DPI Alum Sam Contis (BFA '04) has an upcoming artist talk at Aperture. The press release is reproduced below.
Tuesday, November 7
Aperture Gallery and Bookstore
547 West 27th Street, 4th Floor
New York, NY
This event is free for students with ID and Aperture Members.
Aperture Foundation, in collaboration with the Photography Program at Parsons School of Design of The New School, is pleased to present an artist talk with Sam Contis. Contis is a California-based artist whose first book, Deep Springs, was published in May 2017. In Deep Springs, Contis uses photography as a tool to understand the landscape of the American West in both its physical manifestation and in its mythic connotations. Responding to canonical classic photographs of the American West, such as those of Carleton Watkins and Timothy H. O’Sullivan, Contis began photographing her own version of the West through the lens of Deep Springs College, a tiny all-male school in Deep Springs Valley, near the California-Nevada border. Founded in 1917, Deep Springs is an unusual school in that it encourages physical labor as well as intellectual curiosity—students study philosophy and literature, but are also instrumental in the running of the school’s cattle ranch and alfalfa farm. Contis became closely connected to the community of young men at Deep Springs, making intimate photographs that test our expectations about the way the American West is often represented and gendered. Contis’s young cowboys are gentler and more affectionate than the Marlboro Man or John Wayne; they seem to become part of the very soil of Deep Springs, forging a oneness with the historically feminized earth. Ultimately, Contis’s project focuses on age-old photographic questions about representation, identity, and performance. The images expand our visual vocabulary about masculinity and the way we relate both to one another and to our landscapes. Contis states of the American West: “It’s always been thought of as a place where one can try on new identities, reinvent or rediscover oneself. And photography has always been used as a tool to construct new ideas about place and self, especially in the west. In that way, the work is about photography’s own role in the process of coming to understand ourselves and our environment.”
Sam Contis lives and works in California. Her work has been shown internationally with recent exhibitions in Los Angeles, Amsterdam, Antwerp, and London, and solo shows at the Berkeley Art Museum and Pacific Film Archive, California, and Klaus von Nichtssagend Gallery, New York.

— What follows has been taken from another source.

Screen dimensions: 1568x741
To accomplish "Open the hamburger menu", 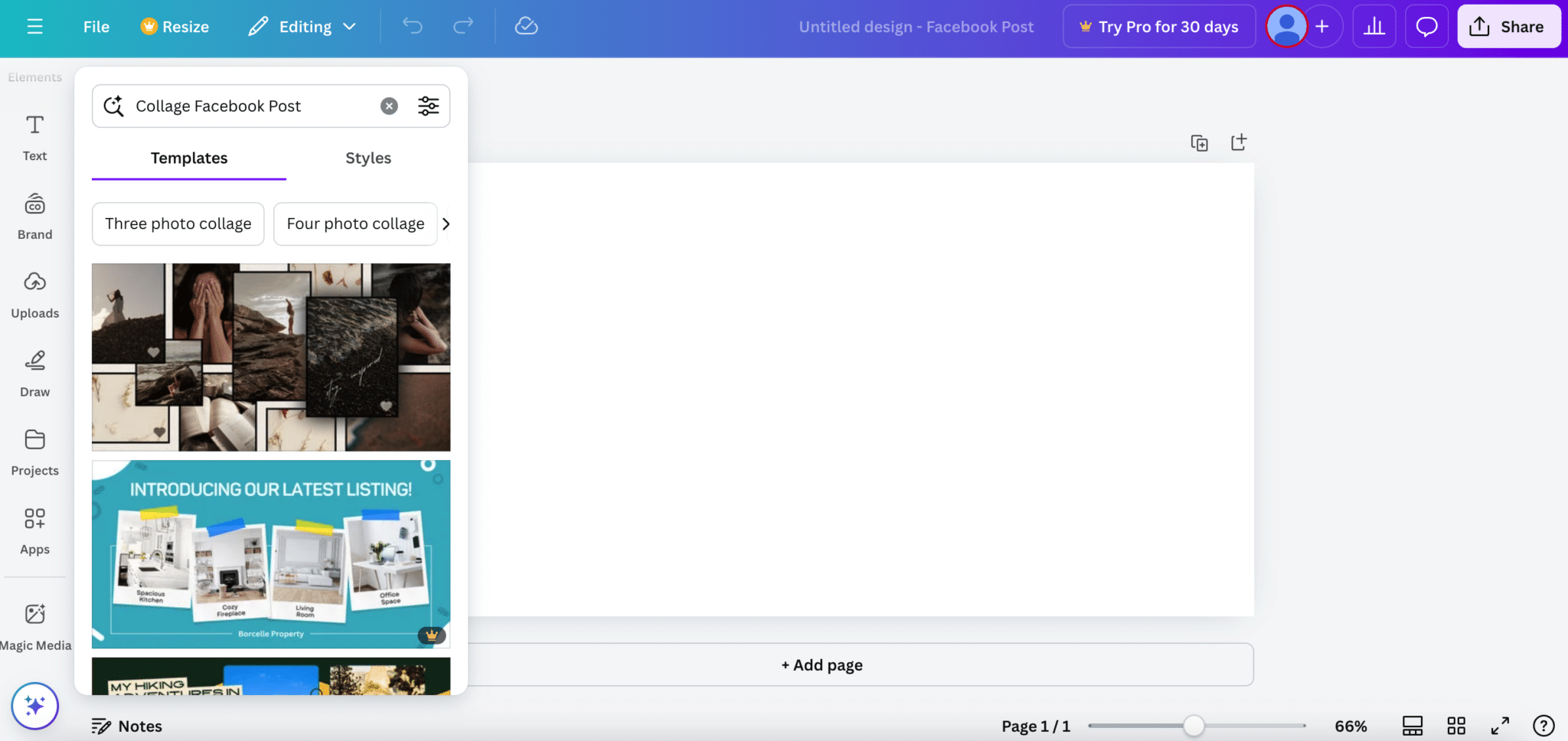I will tap(35, 25).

She is a recipient of the 2017 Nancy Graves Foundation Artist Grant, 2016 Aaron Siskind Foundation fellowship, and the Tierney Fellowship. Contis’s work is represented in the collections of the Los Angeles County Museum of Art and the Yale University Art Gallery. Deep Springs, her first book, was published by MACK earlier this year, and has been shortlisted for the 2017 Paris Photo–Aperture Foundation First PhotoBook award. In 2018, her work will be on view in Being: New Photography at the Museum of Modern Art in New York.